### READING TEXT

--- START ---

The first step in building an MSM is construction of a reduced-dimensionality conformational space that captures relevant dynamics of the α2/α4 region. To construct such a space, we first implemented the time-independent component analysis (tICA) procedure on a set of collective variables (CVs) extracted from the MD trajectories that describe time evolution of the relative positioning of α2 and α4 helices. The nine selected CVs were (1) the distances between the C_α atoms of residues His36, Phe40, Leu44, Leu48 (α2), and Ala83, Ile87 (α4), and (2) the dihedral angle between the two helices, α2 and α4, computed as the angle formed by the C_α atoms of Phe40, Leu47, Arg86, Gln82 (see Figs. S1 A and B). Implementation of the tICA method to construct the conformational space of α2/α4 dynamics provides an accurate way to reduce the dimensionality of the system to the largest space vectors of the slowest transitions, thus producing a space that preserves the relevant kinetic information from the initial dataset (31,32). The tICA dimensionality approach with these CV parameters was applied to all but the BTG1^A84E system. The latter was treated separately since, in the MD simulations, the A84E mutation was seen to induce partial unfolding of the α4 region, a conformational change that required a different set of CVs for structural quantification (see below).

--- END ---

### RAW DATA
--- START ---

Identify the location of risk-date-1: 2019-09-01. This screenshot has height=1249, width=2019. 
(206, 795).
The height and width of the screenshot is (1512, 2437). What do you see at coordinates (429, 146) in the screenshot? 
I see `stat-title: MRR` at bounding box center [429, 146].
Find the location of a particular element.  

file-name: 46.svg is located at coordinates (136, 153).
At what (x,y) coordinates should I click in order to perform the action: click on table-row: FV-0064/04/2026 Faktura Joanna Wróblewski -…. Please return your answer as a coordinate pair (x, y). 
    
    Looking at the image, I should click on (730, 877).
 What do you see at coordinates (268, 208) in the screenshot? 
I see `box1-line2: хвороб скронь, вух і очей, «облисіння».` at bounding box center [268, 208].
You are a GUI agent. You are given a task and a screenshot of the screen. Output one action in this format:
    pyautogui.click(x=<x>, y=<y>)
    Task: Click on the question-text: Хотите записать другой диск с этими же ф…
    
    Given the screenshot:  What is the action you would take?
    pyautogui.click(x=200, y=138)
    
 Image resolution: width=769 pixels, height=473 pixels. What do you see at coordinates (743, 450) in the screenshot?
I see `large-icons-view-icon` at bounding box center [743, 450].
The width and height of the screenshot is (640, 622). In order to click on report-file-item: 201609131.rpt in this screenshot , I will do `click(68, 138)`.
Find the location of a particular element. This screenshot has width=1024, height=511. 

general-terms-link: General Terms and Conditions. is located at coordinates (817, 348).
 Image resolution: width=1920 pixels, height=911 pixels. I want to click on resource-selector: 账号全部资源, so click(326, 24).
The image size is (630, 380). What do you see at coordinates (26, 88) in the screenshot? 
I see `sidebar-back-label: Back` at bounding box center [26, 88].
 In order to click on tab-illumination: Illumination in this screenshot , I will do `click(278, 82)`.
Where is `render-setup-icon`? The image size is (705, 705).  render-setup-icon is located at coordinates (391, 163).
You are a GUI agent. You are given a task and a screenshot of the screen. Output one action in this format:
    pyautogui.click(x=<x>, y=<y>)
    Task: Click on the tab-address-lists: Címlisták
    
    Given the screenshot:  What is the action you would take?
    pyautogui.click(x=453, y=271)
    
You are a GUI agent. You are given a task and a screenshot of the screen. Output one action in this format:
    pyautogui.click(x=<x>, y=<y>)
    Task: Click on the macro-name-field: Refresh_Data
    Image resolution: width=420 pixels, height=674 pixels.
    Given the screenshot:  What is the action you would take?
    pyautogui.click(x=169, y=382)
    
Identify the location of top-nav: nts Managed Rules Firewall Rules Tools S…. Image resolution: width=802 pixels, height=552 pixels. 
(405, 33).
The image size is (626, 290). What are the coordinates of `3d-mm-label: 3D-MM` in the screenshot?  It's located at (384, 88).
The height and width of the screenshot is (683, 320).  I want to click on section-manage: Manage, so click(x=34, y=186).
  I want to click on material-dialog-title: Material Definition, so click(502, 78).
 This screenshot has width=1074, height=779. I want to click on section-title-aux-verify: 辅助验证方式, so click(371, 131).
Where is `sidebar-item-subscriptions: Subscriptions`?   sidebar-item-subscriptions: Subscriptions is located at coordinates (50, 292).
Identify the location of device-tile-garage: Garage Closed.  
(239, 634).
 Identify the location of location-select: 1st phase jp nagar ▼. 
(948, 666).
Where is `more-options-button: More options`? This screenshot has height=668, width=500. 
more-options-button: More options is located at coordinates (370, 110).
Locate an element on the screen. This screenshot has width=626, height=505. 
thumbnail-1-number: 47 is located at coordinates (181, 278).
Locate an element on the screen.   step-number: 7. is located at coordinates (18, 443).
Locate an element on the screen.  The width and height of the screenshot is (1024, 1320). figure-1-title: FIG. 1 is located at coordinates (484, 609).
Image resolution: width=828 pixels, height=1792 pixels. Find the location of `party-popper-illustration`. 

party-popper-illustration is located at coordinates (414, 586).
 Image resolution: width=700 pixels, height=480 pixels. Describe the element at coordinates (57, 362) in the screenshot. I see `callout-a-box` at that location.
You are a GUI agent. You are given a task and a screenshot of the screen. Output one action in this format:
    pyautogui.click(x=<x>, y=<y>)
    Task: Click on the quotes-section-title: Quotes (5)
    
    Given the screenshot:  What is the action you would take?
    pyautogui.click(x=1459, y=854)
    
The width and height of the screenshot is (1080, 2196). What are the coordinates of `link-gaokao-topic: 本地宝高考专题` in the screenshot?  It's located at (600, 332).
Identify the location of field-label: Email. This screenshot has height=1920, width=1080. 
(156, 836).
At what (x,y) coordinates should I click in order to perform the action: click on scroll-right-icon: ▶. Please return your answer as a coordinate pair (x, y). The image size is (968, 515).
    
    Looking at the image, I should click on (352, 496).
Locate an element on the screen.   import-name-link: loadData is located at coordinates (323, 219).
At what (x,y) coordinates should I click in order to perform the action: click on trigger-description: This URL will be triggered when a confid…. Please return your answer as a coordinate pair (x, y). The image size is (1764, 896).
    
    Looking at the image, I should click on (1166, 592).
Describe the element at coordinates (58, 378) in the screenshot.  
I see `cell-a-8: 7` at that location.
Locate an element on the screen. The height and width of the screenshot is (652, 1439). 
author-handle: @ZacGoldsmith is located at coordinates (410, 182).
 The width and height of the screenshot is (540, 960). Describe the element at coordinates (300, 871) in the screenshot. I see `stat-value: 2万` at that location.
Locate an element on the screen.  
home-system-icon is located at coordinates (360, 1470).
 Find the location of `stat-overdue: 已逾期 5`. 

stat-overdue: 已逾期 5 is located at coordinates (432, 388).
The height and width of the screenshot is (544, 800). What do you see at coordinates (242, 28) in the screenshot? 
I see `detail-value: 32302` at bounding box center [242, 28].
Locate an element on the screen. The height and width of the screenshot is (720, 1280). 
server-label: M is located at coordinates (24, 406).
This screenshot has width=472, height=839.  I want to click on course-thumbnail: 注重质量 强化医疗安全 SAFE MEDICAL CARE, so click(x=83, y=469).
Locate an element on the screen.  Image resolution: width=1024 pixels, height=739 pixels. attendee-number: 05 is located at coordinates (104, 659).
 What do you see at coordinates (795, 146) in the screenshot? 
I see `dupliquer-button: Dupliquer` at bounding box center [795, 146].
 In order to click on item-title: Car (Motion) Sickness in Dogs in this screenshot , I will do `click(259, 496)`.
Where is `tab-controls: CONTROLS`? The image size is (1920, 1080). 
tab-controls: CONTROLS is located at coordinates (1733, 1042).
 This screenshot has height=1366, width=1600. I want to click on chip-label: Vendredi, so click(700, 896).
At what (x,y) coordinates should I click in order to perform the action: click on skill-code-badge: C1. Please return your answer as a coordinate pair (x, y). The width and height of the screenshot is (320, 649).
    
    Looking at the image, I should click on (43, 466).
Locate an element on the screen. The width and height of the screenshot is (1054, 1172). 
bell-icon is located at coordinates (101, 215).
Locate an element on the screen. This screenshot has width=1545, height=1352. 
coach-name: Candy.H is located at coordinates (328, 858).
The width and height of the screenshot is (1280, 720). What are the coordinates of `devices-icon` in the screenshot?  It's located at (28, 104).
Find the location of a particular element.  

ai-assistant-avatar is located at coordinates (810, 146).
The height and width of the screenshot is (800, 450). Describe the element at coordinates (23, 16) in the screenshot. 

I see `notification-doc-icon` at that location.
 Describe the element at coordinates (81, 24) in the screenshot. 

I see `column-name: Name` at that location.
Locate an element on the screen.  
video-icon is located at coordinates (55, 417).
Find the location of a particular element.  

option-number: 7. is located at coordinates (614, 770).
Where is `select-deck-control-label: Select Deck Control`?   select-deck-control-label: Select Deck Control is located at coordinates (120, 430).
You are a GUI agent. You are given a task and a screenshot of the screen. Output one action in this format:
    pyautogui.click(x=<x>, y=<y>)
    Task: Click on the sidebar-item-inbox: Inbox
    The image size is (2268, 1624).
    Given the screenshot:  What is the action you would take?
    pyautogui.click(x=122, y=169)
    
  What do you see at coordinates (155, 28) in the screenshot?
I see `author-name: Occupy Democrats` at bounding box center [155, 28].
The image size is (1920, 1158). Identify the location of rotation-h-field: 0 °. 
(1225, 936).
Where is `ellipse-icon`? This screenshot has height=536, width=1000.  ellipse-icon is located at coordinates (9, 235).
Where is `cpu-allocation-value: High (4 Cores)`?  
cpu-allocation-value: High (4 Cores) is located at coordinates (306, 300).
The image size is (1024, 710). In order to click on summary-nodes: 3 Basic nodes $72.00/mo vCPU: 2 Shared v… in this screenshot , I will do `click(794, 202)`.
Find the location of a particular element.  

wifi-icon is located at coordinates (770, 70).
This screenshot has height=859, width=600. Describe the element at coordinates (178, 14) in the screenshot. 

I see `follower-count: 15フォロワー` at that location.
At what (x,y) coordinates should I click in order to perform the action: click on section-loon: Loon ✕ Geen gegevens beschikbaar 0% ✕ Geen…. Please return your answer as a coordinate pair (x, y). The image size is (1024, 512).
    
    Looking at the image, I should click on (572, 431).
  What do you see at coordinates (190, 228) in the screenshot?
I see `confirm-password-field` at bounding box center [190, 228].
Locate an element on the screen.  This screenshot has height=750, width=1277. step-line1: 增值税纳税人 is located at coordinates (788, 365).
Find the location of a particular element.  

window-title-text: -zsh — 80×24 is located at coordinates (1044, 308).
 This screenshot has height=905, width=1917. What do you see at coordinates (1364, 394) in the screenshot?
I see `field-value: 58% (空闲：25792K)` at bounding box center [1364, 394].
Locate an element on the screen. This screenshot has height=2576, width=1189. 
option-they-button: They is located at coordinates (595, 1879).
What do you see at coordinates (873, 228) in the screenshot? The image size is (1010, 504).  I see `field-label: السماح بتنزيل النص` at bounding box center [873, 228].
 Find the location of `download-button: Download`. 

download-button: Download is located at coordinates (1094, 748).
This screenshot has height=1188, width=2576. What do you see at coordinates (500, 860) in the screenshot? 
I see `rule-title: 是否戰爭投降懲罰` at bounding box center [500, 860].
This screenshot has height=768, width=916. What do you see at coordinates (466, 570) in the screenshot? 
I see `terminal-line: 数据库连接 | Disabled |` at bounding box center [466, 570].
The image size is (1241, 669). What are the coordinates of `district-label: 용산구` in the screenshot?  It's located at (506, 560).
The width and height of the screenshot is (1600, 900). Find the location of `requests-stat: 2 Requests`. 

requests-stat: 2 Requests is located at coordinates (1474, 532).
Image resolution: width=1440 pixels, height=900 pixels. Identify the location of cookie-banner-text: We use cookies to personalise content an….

--- END ---

### EXERCISE SET
1/ Using the passage on the α2/α4 conformational space, decide whether each statement below agrees with it. Answer yes or no for each, quoting the words of the passage that decide it.
(a) Nine collective variables were selected for the tICA procedure.
(b) The tICA approach with these CV parameters was applied to every system, BTG1^A84E included.
(c) The dihedral angle between α2 and α4 was computed from the C_α atoms of Phe40, Leu47, Arg86, and Gln82.
2/ Write what comes next in the passage on the α2/α4 conformational space, beginning after its final sentence.

### PER-TASK ANSWERS
1/
(a) Yes: "The nine selected CVs were"
(b) No: "was applied to all but the BTG1^A84E system"
(c) Yes: "computed as the angle formed by the C_α atoms of Phe40, Leu47, Arg86, Gln82"

2/
In the combined tICA space built from the MD trajectories of the WT and the other mutant systems (Q36H, F40C, Q45P, E50K, A83T), six components of the tICA decomposition yielded >95% of the changes observed in the dataset (Figs. S1 C and D). Projection of the simulation data onto each of the six time-independent component (tIC) eigenvectors showed only the first two (tIC 1 and tIC 2) to produce non-Gaussian distributions suitable for data discretization (Fig. S2). All the higher-order tIC components exhibited gaussian-like distributions, i.e., they did not show dataset separation into distinguishable states, thus indicating that the first two tIC components are sufficient to capture the relevant dynamic transitions observed in the α2/α4 region of BTG1 during the MD simulations. We also found that the cumulative eigenvalue sum of tIC 1 and tIC 2 accounts only for 54% of the changes observed along the CVs (see Fig. S1 D), implying that the remaining 46% of the motion along the CVs is not related to the slowest conformational transitions. This could be additionally illustrated by evaluating instantaneous correlations between the mean-free values of the CVs and the eigenvalues of the tICA space (Fig. S1 C). The correlation values indicate that each of the CVs contribute the most either to tIC 1 or to tIC 2 among the first six tICA components (Fig. S1 C). Considering these results, all the subsequent analyses were carried out on the 2D tICA space composed of the first two tIC vectors, while the higher tIC contributions were ignored.

Per-system sampling of the resulting 2D tICA space during the MD simulations is shown in Fig. S3 (see also section “methods”). To facilitate comparative analysis of the structural and kinetic characteristics of the WT and the mutant systems, the tICA landscapes were clustered into kinetically similar macrostates (Fig. 2). This cluster assignment was based on per-system MSMs and was used to calculate corresponding kinetic constants and reactive fluxes (33,34), following the protocols described in section “methods.”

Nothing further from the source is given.